→ EXERCISE:
The output should be all lines of the entries below in which the word "resolution" occurs.

→ STORED DATA:
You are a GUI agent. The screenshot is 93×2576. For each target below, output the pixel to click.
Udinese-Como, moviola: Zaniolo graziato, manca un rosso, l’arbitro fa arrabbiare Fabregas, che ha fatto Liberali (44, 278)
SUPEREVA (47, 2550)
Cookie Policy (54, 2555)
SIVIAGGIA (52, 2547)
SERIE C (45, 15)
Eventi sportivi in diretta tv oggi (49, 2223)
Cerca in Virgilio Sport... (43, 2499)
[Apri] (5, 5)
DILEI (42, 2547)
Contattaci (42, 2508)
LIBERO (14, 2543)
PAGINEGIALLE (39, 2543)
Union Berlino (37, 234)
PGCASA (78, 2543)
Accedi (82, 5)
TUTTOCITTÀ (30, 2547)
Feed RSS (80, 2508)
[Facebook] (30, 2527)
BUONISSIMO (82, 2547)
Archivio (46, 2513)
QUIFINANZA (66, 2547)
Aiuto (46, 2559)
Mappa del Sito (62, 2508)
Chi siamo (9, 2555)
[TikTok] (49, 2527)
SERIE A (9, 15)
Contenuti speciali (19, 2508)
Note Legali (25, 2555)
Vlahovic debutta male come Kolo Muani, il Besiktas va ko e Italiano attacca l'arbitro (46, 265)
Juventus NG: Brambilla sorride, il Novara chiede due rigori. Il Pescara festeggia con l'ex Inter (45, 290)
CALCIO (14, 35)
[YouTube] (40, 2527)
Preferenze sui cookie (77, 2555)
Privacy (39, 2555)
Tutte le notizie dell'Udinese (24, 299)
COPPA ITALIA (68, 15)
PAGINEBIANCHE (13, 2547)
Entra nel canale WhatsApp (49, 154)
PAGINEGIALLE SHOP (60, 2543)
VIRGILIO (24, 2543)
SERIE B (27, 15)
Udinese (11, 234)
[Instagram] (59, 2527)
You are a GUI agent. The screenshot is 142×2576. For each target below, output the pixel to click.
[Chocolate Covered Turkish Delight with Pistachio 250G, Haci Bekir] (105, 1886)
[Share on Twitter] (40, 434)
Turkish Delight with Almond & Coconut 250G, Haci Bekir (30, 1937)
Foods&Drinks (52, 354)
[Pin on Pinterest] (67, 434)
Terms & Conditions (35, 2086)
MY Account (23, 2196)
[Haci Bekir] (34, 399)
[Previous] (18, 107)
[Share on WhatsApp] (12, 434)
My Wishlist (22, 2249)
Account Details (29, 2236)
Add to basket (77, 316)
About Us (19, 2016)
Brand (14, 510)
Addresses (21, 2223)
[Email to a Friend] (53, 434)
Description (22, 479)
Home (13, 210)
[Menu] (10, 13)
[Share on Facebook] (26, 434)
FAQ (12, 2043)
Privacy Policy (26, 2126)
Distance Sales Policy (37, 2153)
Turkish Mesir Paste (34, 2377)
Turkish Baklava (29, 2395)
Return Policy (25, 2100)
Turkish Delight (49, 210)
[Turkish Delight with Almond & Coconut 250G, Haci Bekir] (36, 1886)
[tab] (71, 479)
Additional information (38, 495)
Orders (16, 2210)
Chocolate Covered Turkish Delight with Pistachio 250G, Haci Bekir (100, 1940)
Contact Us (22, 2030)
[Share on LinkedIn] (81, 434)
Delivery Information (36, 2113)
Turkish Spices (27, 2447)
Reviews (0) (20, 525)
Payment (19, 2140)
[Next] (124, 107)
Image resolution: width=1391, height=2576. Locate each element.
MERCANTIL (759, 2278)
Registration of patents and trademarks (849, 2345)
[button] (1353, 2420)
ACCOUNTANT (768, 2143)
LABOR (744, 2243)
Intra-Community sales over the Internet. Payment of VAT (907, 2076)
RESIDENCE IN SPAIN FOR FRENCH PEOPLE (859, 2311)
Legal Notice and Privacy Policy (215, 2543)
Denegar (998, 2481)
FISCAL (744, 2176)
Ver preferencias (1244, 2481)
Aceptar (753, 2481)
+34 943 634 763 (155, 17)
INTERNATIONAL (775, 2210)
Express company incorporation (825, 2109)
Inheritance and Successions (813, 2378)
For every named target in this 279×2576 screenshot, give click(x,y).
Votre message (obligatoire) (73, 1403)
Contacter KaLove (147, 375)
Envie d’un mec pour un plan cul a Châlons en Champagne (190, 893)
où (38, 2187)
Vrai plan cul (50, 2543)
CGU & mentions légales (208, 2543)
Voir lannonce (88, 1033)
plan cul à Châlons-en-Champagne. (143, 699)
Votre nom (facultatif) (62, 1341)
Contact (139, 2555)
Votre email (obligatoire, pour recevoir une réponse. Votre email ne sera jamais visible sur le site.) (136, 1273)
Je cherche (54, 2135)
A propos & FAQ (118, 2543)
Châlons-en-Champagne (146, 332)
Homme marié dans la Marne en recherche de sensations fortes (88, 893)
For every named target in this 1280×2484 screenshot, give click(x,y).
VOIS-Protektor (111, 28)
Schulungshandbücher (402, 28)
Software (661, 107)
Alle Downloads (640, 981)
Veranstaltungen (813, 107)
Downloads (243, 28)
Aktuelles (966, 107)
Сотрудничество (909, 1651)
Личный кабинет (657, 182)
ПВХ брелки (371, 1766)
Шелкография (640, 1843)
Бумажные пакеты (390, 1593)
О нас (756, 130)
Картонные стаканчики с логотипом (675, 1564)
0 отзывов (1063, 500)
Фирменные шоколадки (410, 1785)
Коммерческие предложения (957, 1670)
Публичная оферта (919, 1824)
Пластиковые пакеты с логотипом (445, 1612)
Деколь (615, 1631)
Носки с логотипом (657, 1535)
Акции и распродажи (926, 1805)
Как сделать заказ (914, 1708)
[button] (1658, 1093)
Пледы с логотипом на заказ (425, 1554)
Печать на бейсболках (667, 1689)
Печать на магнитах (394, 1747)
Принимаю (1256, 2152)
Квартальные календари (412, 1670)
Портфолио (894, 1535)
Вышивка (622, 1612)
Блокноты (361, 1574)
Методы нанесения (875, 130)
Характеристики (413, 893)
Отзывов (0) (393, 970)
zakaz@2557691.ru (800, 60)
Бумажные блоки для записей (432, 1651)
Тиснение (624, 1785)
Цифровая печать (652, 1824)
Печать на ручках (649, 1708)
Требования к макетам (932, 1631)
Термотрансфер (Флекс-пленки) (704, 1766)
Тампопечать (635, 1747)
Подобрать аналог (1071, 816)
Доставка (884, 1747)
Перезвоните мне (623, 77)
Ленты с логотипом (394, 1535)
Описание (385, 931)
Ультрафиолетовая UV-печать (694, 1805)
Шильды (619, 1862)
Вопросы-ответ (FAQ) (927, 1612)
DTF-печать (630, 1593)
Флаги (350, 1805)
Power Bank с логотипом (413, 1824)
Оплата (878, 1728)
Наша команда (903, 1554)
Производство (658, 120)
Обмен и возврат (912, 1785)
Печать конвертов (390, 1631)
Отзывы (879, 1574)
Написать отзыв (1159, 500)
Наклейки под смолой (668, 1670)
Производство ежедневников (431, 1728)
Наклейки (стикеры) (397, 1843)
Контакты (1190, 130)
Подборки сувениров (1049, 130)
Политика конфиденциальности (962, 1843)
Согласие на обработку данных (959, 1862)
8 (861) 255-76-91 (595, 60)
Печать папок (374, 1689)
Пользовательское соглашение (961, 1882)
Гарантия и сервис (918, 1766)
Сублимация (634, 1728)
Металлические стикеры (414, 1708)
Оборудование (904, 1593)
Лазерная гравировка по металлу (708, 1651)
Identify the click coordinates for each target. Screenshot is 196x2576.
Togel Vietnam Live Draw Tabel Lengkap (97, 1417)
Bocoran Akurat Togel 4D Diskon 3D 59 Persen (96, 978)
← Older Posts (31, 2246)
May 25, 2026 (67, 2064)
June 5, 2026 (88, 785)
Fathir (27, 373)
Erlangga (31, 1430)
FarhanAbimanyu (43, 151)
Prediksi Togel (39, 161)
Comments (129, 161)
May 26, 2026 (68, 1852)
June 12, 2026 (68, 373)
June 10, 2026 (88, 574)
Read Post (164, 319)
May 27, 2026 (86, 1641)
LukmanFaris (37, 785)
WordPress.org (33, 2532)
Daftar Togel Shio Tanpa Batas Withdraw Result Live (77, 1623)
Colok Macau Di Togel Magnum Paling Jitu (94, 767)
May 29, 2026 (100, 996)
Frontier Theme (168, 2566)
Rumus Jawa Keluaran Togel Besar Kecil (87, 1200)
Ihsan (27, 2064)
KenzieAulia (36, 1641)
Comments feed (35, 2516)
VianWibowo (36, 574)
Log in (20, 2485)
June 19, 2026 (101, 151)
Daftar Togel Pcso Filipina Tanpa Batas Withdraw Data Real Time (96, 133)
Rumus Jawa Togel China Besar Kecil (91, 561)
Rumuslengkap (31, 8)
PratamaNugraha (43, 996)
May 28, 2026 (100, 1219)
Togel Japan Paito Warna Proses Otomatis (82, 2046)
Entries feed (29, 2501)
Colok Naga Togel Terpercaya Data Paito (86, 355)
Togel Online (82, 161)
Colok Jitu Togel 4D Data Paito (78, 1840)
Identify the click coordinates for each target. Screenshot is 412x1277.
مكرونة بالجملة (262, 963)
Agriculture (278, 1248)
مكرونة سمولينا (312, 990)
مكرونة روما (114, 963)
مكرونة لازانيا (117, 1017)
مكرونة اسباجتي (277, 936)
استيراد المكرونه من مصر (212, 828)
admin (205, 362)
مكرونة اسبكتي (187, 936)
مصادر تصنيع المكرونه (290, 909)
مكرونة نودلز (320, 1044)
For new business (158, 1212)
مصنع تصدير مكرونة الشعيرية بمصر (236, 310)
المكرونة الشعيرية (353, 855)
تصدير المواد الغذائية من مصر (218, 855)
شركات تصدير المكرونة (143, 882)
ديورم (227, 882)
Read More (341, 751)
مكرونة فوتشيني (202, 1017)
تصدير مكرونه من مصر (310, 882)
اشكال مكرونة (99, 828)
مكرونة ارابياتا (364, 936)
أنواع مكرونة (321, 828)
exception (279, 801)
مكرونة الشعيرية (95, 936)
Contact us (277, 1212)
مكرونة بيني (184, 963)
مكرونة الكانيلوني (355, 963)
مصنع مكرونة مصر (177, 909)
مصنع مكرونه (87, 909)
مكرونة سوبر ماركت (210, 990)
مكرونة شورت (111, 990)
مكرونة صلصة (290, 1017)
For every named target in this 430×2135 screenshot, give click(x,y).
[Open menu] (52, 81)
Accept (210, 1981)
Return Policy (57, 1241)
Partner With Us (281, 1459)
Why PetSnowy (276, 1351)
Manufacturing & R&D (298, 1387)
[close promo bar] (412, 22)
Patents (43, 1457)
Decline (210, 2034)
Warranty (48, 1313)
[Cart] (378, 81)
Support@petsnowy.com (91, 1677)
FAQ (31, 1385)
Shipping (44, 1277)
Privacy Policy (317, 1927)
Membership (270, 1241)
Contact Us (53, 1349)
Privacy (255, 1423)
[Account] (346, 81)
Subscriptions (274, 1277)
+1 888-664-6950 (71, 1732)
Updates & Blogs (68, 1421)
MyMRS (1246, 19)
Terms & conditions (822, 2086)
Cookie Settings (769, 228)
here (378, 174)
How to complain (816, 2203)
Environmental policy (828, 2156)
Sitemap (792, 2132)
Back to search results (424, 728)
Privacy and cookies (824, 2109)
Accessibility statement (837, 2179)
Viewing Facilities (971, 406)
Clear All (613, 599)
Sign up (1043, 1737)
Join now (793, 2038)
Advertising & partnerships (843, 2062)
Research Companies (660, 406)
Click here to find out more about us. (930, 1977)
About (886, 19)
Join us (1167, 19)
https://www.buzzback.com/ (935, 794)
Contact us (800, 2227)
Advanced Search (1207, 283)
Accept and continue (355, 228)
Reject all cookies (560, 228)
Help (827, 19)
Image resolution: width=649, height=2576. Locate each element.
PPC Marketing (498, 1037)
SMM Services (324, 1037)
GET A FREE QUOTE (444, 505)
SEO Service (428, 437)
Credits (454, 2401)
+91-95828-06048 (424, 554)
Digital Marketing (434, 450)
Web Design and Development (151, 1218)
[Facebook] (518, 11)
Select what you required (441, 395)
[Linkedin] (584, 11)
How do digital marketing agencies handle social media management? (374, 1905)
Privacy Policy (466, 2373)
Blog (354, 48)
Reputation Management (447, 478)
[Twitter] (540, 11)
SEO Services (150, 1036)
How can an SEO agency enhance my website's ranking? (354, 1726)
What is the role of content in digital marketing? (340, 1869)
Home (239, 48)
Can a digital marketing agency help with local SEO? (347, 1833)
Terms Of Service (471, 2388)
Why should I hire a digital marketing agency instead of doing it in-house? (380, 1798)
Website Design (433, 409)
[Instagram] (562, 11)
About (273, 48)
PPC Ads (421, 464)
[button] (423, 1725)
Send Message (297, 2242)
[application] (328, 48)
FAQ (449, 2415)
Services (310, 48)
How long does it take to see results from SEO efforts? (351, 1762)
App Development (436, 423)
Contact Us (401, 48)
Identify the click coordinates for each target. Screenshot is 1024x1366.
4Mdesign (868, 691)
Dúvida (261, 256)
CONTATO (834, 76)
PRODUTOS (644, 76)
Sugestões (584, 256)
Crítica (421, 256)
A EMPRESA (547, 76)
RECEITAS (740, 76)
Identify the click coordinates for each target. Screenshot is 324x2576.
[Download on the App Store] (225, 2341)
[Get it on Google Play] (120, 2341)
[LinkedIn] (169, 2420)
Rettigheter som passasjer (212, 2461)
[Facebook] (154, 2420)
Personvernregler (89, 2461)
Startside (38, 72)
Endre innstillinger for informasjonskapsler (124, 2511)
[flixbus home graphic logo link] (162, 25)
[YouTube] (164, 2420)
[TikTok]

→ SOLUTION FOR THIS EXERCISE:
Image resolution: width=1391, height=2576. Locate each element.
Image resolution: width=649, height=2576. Locate each element.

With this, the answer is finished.